Originally posted by Dr McBeefington
I believe I have with Hitler and Stalin. One party claimed that a group was responsible for their misfortune and they must be annihilated. The other party claimed that the people that went against him went against the good of the nation, and killed off 20+ million with that justification.
In politics, people will use just about anything as a justification to push forth their own agendas. This is true for any ideology, be it secular or religious. Just as a Christian would tell you that the Crusades were a perversion of Christian ideas, I would tell you that what Hitler and Stalin did are a perversion of secular ethics. This is the danger of dogmatism, acting without the use of rigorous reason. As a secular humanist, I would argue that logic and reason should be used as tools for achieving the goal of maximizing happiness and minimizing pain. When this method is abandoned in the name of a dogmatic political or religious goal then so have the very foundations with which secularism is founded on.
Originally posted by Dr McBeefington
Do you have a problem with America being a Judeo-Christian nation? I don't. I have the same issue you do when it comes to preaching. What social mores are you talking about specifically. What parts of sexual morality?
I object when sexual minorities (homosexuals, intersex individuals) suffer because America is a Judo-Christian nation. I believe that something marriage should, on a legal level, be nothing more than a civil union for the purposes of things like taxes and medical records. If a person wishes to add religious significance to the event based on what they believe, then they could do so.
Originally posted by Dr McBeefington
While I'm glad those people believe in the biblical account of creation, it's ignorant that they would take it literally. In which case you're right, it would be a problem if they took it literally then discriminated against those who think the universe is 15 billion years old. Btw, God didn't create the Earth in 6 days, he created the universe in 6 days according to Genesis. Earth was created on the 2nd or 3rd day I believe.
Aside from the fact that close to half of the American population believes that Creationism should be taught in schools, my worry is more based on the mindset of a person that believes in a literal creation. That requires one or both of two things: a literal/fundamentalist mindset and/or gross scientific ignorance in areas of geology, physics, biology, chemistry, and just about every other hard science. The latter doesn't bother me so much as the first one does. People with a literal mindset are dogmatic and therefore not possessed of the disposition to act rationally. These people influence social mores in such a way that minorities or people that deviate are discriminated against. To me, this is wrong.
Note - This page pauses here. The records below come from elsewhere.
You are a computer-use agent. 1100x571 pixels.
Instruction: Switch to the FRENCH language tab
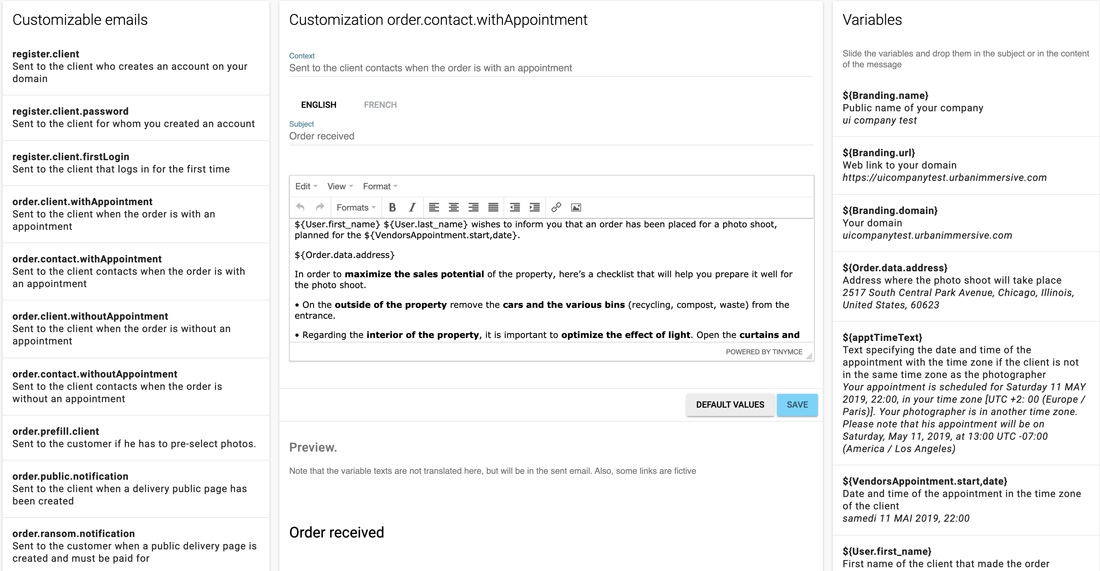(380, 105)
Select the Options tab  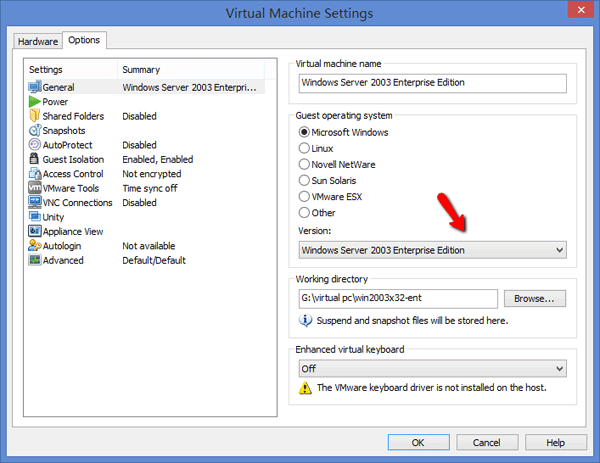85,40
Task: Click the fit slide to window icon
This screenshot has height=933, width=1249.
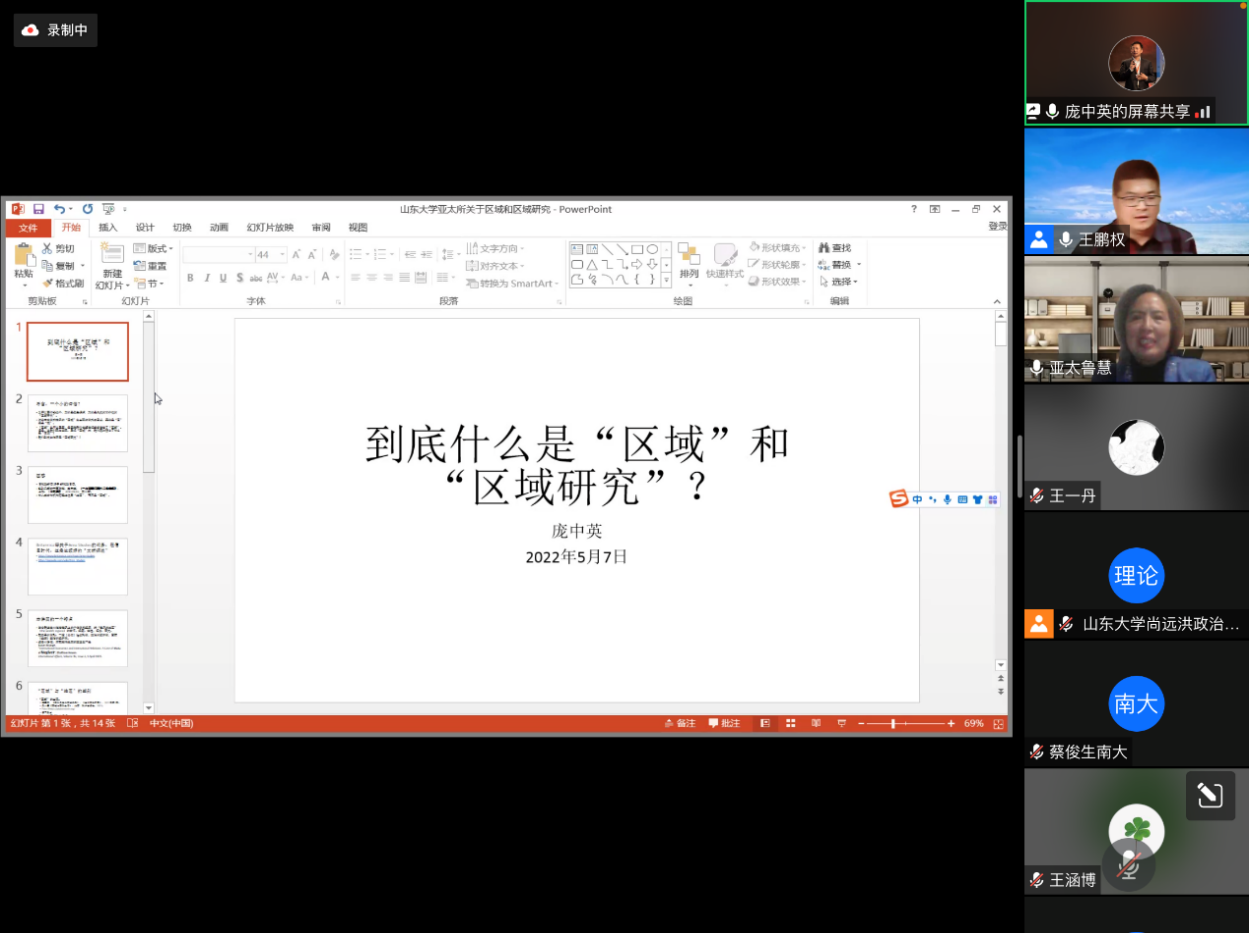Action: tap(998, 723)
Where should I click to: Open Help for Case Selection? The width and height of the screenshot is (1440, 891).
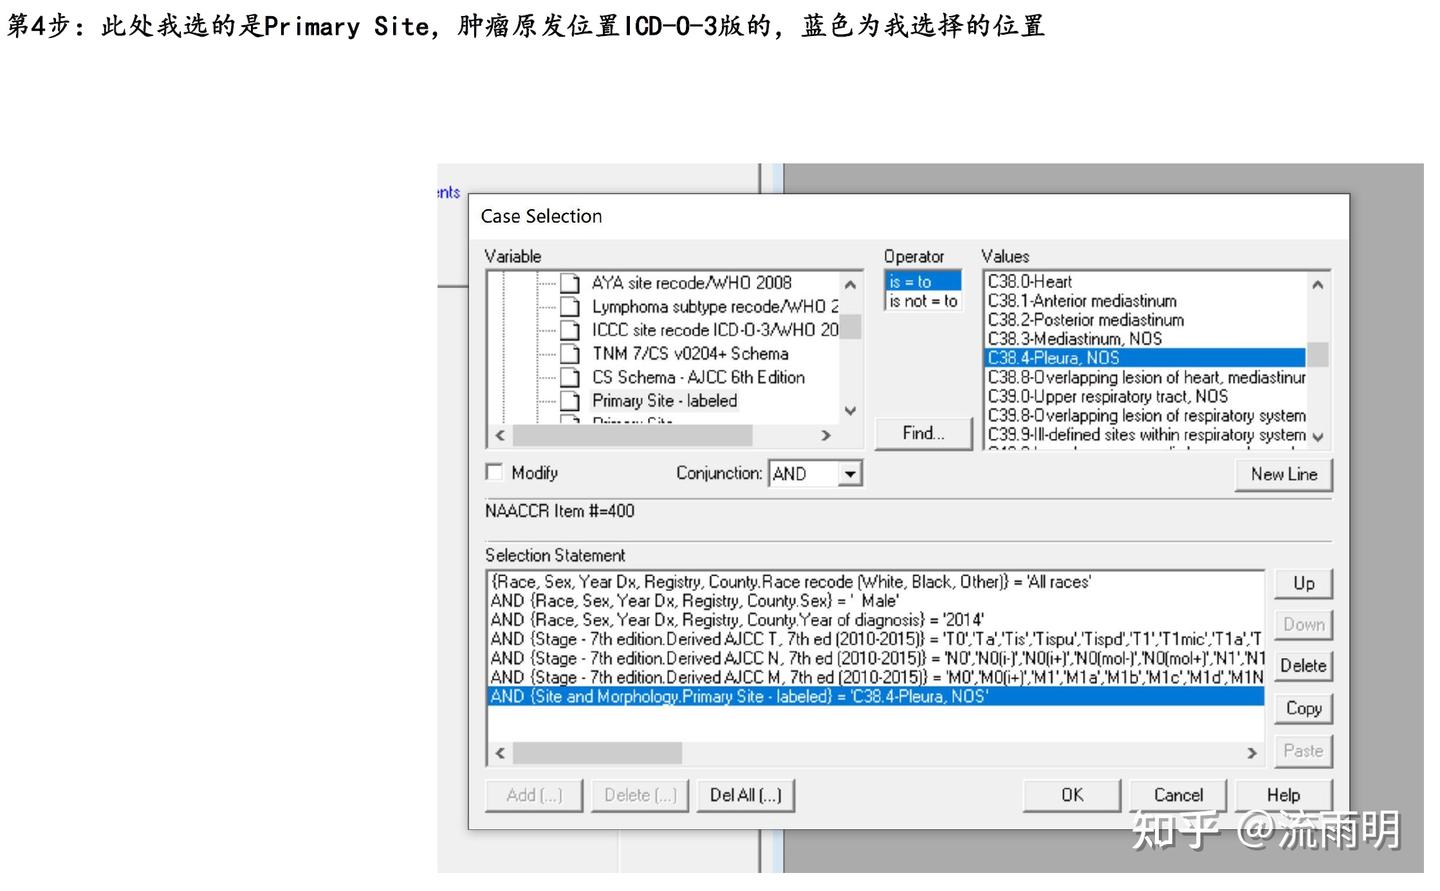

Originally posted by Dr McBeefington
I'm not sure where you get your interpretations. If it's not from the Torah itself, then I suspect there are discrepancies. I don't think the Old Testament contains the 7 Laws of Noah.
I've never even heard of the seven Laws of Noah, so yes I suspect we were reading different texts.
Originally posted by Dr McBeefington
In terms of the distribution of wealth, that's an interesting subject. While I do want the rich and the poor to be less apart, I have a problem advocating it because I feel that hard working people that end up making a lot of money deserve to keep that money.
Now about socioeconomic conditiosn and such and looking for the source, do you believe crime causes poverty or poverty causes crime?
I don't oppose people working hard and being able to become rich, but you have to look at things from a bigger picture. I'm not some communist that believes we should all have equal levels of wealth, but I do believe that shrinking the wealth gap will improve socioeconomic factors for the poor, leading to: a decrease in violent crime, less overcrowded prisons, better public health, and better education levels.
In response to your second question, I believe that America is something of a unique case. We have a large number of immigrants that come from extremely poor nations. They started out extremely poor and such I believe that this is why you now have the ghettos of the bigger cities. These conditions created a crime subculture in which you have entirely too many young people falling into crime. This creates an ugly cycle where each generation is stuck in poverty because the youth fail to break free of their socioeconomic conditions and instead fall into crime. Then they have children and the cycle continues anew. While I believe that these criminals should still be punished, I don't believe harsher sentences would do anything to fix the root source of the problem.
And completely off topic - AOE is why I aced history in High School.